• [RECORDS FOR THE TASK]:
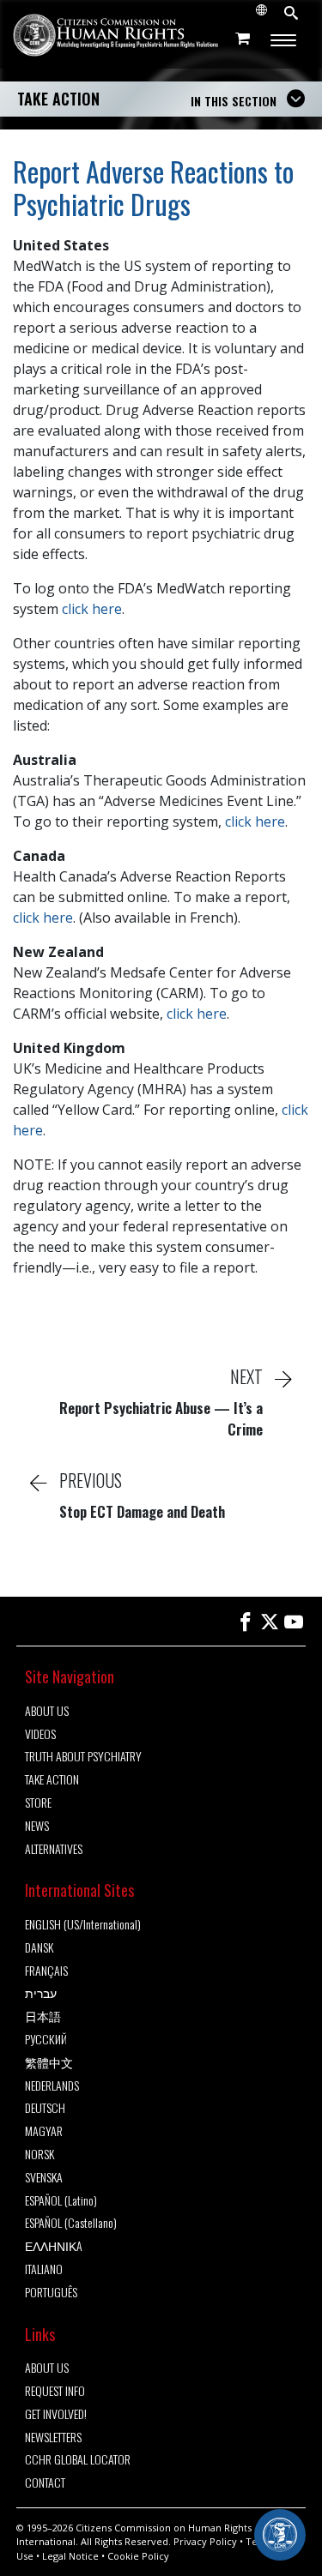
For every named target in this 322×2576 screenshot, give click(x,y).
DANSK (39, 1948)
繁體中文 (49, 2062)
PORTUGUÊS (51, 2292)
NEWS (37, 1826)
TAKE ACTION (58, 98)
==
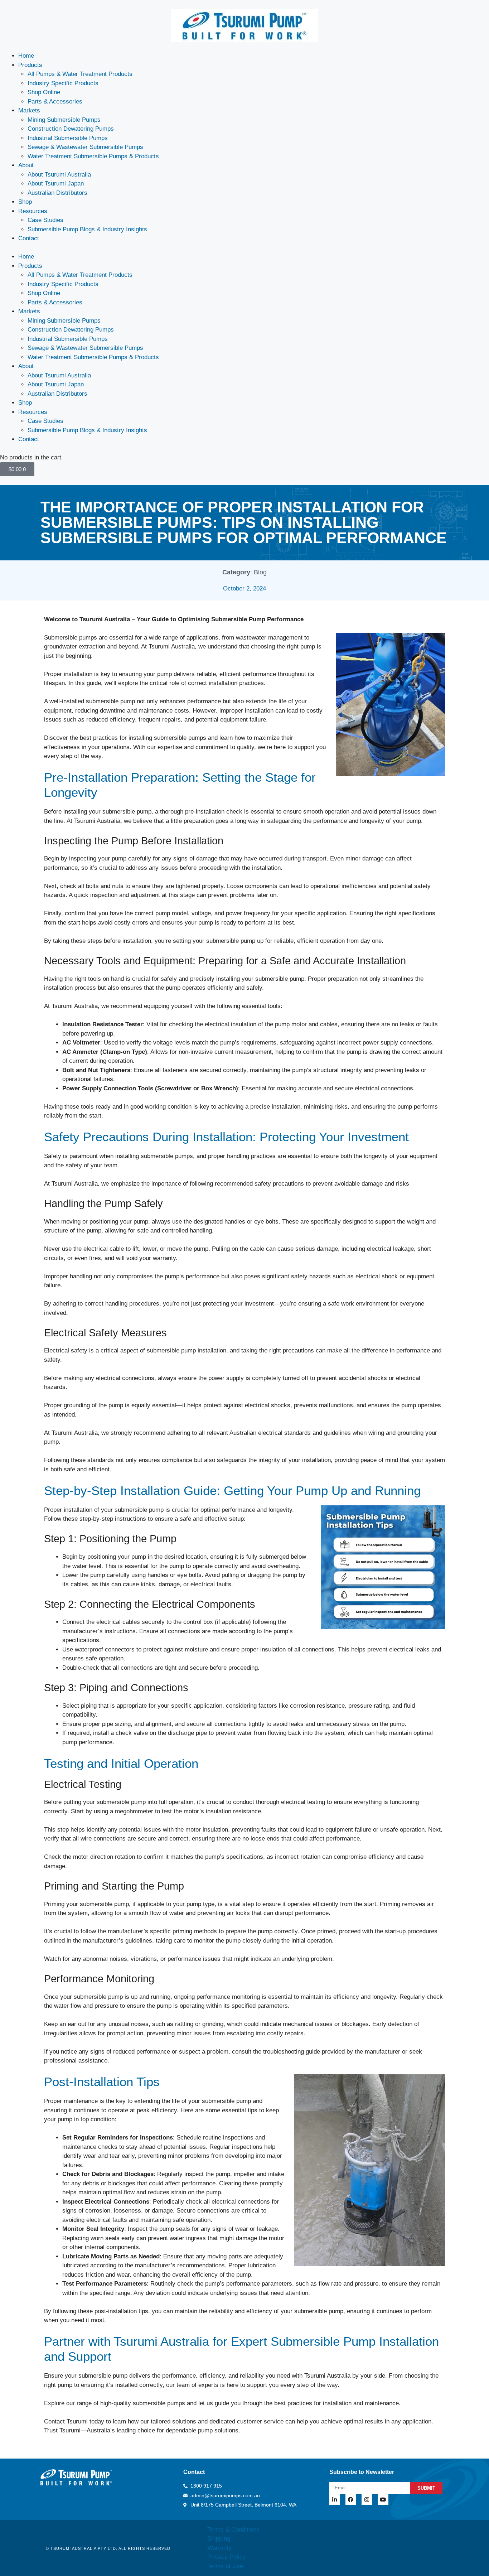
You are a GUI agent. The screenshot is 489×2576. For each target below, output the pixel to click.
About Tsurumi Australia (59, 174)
...
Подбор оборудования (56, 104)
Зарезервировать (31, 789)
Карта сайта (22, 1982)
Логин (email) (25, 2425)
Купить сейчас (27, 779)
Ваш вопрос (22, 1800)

• [WHAT THIS TASK INVOLVES]:
Run a filter over the data above and keep each line that contains the word "screenshot".

• [YOUR RESPONSE]:
For every named target in this 322×2576 screenshot, give click(x,y).
You are a GUI agent. The screenshot is 489×2576. For each target below, output the pixel to click.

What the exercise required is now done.